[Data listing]
==================================================

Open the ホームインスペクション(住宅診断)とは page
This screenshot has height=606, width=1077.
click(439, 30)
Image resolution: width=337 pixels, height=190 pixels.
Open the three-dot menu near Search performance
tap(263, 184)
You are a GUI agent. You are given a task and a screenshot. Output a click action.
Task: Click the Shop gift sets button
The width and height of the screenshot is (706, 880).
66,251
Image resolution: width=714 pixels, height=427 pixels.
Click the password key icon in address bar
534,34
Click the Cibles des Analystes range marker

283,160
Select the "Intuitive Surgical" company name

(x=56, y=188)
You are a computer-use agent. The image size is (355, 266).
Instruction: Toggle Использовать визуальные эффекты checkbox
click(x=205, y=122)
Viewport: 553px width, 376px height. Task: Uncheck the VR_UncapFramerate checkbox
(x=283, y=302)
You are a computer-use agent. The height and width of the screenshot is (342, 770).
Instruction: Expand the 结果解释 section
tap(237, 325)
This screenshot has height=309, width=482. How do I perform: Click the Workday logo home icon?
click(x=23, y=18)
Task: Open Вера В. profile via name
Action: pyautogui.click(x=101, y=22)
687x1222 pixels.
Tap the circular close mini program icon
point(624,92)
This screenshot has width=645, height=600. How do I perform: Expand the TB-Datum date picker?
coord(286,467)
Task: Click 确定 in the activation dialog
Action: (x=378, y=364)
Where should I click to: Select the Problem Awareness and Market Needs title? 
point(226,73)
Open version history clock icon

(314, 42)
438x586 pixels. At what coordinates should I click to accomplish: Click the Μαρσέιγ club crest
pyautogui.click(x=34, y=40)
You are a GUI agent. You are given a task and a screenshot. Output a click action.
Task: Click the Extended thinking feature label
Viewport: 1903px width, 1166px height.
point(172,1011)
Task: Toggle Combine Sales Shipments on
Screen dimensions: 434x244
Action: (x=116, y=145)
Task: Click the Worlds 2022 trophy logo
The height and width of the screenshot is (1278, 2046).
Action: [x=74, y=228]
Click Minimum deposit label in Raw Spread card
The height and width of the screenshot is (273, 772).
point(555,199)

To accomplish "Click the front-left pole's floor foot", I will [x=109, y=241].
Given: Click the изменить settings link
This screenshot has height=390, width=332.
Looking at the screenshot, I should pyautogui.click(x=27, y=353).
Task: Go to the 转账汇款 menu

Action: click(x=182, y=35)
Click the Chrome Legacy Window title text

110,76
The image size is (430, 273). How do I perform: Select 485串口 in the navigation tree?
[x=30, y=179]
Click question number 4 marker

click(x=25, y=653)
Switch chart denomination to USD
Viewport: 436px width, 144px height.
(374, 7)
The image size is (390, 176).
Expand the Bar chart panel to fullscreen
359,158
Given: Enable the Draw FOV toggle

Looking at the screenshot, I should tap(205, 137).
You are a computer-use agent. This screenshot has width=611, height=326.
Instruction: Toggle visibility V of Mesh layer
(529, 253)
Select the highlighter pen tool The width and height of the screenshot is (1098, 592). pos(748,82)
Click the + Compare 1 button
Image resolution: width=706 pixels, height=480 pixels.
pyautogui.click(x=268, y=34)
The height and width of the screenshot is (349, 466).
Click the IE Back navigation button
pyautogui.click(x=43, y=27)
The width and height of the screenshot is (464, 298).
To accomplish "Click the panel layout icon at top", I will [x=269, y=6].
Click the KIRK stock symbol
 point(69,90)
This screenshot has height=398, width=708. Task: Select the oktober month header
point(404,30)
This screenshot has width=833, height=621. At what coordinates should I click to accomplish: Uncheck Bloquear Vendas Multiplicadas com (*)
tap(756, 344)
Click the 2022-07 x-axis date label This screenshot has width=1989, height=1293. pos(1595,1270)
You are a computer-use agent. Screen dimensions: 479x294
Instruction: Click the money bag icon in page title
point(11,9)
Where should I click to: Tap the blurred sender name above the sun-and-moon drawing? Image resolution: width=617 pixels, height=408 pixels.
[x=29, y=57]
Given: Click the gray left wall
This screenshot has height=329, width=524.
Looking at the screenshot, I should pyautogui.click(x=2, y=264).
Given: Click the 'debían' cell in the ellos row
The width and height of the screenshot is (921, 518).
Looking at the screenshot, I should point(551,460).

==================================================

__Task goal__
Reproduce every line of the records above without any change.

__Solution for this exercise__
Open the ホームインスペクション(住宅診断)とは page
This screenshot has height=606, width=1077.
click(439, 30)
Image resolution: width=337 pixels, height=190 pixels.
Open the three-dot menu near Search performance
tap(263, 184)
You are a GUI agent. You are given a task and a screenshot. Output a click action.
Task: Click the Shop gift sets button
The width and height of the screenshot is (706, 880).
66,251
Image resolution: width=714 pixels, height=427 pixels.
Click the password key icon in address bar
534,34
Click the Cibles des Analystes range marker

283,160
Select the "Intuitive Surgical" company name

(x=56, y=188)
You are a computer-use agent. The image size is (355, 266).
Instruction: Toggle Использовать визуальные эффекты checkbox
click(x=205, y=122)
Viewport: 553px width, 376px height. Task: Uncheck the VR_UncapFramerate checkbox
(x=283, y=302)
You are a computer-use agent. The height and width of the screenshot is (342, 770).
Instruction: Expand the 结果解释 section
tap(237, 325)
This screenshot has height=309, width=482. How do I perform: Click the Workday logo home icon?
click(x=23, y=18)
Task: Open Вера В. profile via name
Action: pyautogui.click(x=101, y=22)
687x1222 pixels.
Tap the circular close mini program icon
point(624,92)
This screenshot has width=645, height=600. How do I perform: Expand the TB-Datum date picker?
coord(286,467)
Task: Click 确定 in the activation dialog
Action: (x=378, y=364)
Where should I click to: Select the Problem Awareness and Market Needs title? 
point(226,73)
Open version history clock icon

(314, 42)
438x586 pixels. At what coordinates should I click to accomplish: Click the Μαρσέιγ club crest
pyautogui.click(x=34, y=40)
You are a GUI agent. You are given a task and a screenshot. Output a click action.
Task: Click the Extended thinking feature label
Viewport: 1903px width, 1166px height.
point(172,1011)
Task: Toggle Combine Sales Shipments on
Screen dimensions: 434x244
Action: (x=116, y=145)
Task: Click the Worlds 2022 trophy logo
The height and width of the screenshot is (1278, 2046).
Action: [x=74, y=228]
Click Minimum deposit label in Raw Spread card
The height and width of the screenshot is (273, 772).
point(555,199)

To accomplish "Click the front-left pole's floor foot", I will [x=109, y=241].
Given: Click the изменить settings link
This screenshot has height=390, width=332.
Looking at the screenshot, I should pyautogui.click(x=27, y=353).
Task: Go to the 转账汇款 menu

Action: click(x=182, y=35)
Click the Chrome Legacy Window title text

110,76
The image size is (430, 273). How do I perform: Select 485串口 in the navigation tree?
[x=30, y=179]
Click question number 4 marker

click(x=25, y=653)
Switch chart denomination to USD
Viewport: 436px width, 144px height.
(374, 7)
The image size is (390, 176).
Expand the Bar chart panel to fullscreen
359,158
Given: Enable the Draw FOV toggle

Looking at the screenshot, I should tap(205, 137).
You are a computer-use agent. This screenshot has width=611, height=326.
Instruction: Toggle visibility V of Mesh layer
(529, 253)
Select the highlighter pen tool The width and height of the screenshot is (1098, 592). pos(748,82)
Click the + Compare 1 button
Image resolution: width=706 pixels, height=480 pixels.
pyautogui.click(x=268, y=34)
The height and width of the screenshot is (349, 466).
Click the IE Back navigation button
pyautogui.click(x=43, y=27)
The width and height of the screenshot is (464, 298).
To accomplish "Click the panel layout icon at top", I will [x=269, y=6].
Click the KIRK stock symbol
 point(69,90)
This screenshot has height=398, width=708. Task: Select the oktober month header
point(404,30)
This screenshot has width=833, height=621. At what coordinates should I click to accomplish: Uncheck Bloquear Vendas Multiplicadas com (*)
tap(756, 344)
Click the 2022-07 x-axis date label This screenshot has width=1989, height=1293. pos(1595,1270)
You are a computer-use agent. Screen dimensions: 479x294
Instruction: Click the money bag icon in page title
point(11,9)
Where should I click to: Tap the blurred sender name above the sun-and-moon drawing? Image resolution: width=617 pixels, height=408 pixels.
[x=29, y=57]
Given: Click the gray left wall
This screenshot has height=329, width=524.
Looking at the screenshot, I should pyautogui.click(x=2, y=264).
Given: Click the 'debían' cell in the ellos row
The width and height of the screenshot is (921, 518).
Looking at the screenshot, I should point(551,460).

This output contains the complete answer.